Amir, yang dulul sempat berjualan sate bumbu kacang dari tahun 1981, merupakan pelopor sate taichan di daerah Senayan, Jakarta Pusat.
"Pertamanya ada pasangan yang laki-laki orang Jepang yang perempuan orang kita (Indonesia), masih ingat saya nama perempuannya, Inet. Laki-lakinya itu mau bikin sate sendiri. Dia kasih garam ke dagingnya sama jeruk (nipis) dan sambal.

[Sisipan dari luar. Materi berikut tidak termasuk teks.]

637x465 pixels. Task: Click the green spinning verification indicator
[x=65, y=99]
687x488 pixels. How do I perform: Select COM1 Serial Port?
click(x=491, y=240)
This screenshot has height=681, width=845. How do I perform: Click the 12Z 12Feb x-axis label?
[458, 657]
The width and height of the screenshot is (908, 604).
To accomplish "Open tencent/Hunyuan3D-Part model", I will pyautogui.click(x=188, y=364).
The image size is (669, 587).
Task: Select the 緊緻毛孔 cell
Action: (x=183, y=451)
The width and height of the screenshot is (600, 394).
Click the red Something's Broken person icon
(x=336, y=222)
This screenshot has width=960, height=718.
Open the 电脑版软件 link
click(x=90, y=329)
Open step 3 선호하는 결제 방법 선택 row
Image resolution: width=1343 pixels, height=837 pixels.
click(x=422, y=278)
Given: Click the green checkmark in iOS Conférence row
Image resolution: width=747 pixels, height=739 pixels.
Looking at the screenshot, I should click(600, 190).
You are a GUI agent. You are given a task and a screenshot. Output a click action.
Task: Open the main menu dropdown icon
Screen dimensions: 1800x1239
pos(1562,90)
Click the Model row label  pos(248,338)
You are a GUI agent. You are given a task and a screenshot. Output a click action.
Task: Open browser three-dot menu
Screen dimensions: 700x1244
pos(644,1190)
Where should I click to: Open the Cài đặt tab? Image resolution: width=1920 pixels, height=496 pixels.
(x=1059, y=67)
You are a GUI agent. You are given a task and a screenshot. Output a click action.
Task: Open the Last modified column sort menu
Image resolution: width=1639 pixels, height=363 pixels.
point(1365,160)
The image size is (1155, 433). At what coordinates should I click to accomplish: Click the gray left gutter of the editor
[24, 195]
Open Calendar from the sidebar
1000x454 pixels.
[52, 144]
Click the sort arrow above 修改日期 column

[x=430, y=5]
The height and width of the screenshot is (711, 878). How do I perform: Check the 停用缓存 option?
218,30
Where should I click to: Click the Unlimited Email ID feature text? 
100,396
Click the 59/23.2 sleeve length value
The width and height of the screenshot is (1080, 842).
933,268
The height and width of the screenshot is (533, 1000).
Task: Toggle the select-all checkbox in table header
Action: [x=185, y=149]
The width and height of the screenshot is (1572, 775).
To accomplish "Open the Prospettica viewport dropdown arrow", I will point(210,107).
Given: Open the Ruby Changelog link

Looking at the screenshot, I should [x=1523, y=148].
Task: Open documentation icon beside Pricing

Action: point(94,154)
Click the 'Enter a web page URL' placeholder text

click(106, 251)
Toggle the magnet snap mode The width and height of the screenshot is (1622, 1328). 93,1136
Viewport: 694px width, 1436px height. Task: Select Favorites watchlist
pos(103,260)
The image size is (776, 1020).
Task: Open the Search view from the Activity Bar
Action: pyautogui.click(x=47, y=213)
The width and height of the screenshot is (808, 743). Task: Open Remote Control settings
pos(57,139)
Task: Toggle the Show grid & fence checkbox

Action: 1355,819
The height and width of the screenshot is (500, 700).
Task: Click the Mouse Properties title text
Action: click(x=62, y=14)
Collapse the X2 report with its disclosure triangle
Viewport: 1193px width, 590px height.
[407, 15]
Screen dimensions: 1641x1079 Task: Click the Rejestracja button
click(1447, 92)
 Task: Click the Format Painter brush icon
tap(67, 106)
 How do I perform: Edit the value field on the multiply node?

Terus saya tanya 'Ini sate apa namanya?' kata orangnya 'taichan!'," cerita Amir pada KompasTravel, yang dikutip Grid.ID.
Dari orang Jepang itulah nama dan resep sate taichan bermula.
"Inet, (pembeli) yang perempuan sampai sekarang masih sering makan sate taichan di tempat saya. Cuma yang laki-laki Jepang sudah tidak pernah," kata Amir.
Baca : Ditinggal Ibadah Haji Istrinya, Inilah yang Dilakukan Andre Taulany Saat Merayakan Idul Adha
Lalu, mengapa orang Indonesia suka dengan makanan sate?
Selain rasanya enak, sate digemari karena sate adalah makanan yang muncul sejak dulu kala.
Jika dilitilik dari sejarahnya, sate berasal pertama kali dari Pulau Jawa.
Kata "sate" atau "satai" diduga berasal dari bahasa Tamil.
Diduga sate diciptakan oleh pedagang makanan jalanan di Jawa sekitar awal abad ke-19, berdasarkan fakta bahwa sate mulai populer sekitar awal abad ke-19 bersamaan dengan semakin banyaknya pendatang dari Arab dan pendatang Muslim Tamil serta Gujarat dari India ke Indonesia.
Hal ini pula yang menjadi alasan populernya penggunaan daging kambing dan domba sebagai bahan sate yang disukai oleh warga keturunan Arab.
Baca : Hari Raya Idul Adha Tahun 2017, Momen Membahagiakan Bagi Maia Estianty, Ini Sebabnya
Dalam tradisi Muslim Indonesia, hari raya Idul Adha atau hari raya kurban adalah peristiwa istimewa.
Pada hari raya kurban ini daging kurban berlimpah dan dibagikan kepada kaum dhuafa dan miskin.
Kebanyakan mereka merayakannya dengan bersama-sama memanggang sate daging kambing, domba, atau sapi.
Dari pulau Jawa, sate menyebar ke seluruh kepulauan Nusantara yang menghasilkan beraneka ragam variasi sate.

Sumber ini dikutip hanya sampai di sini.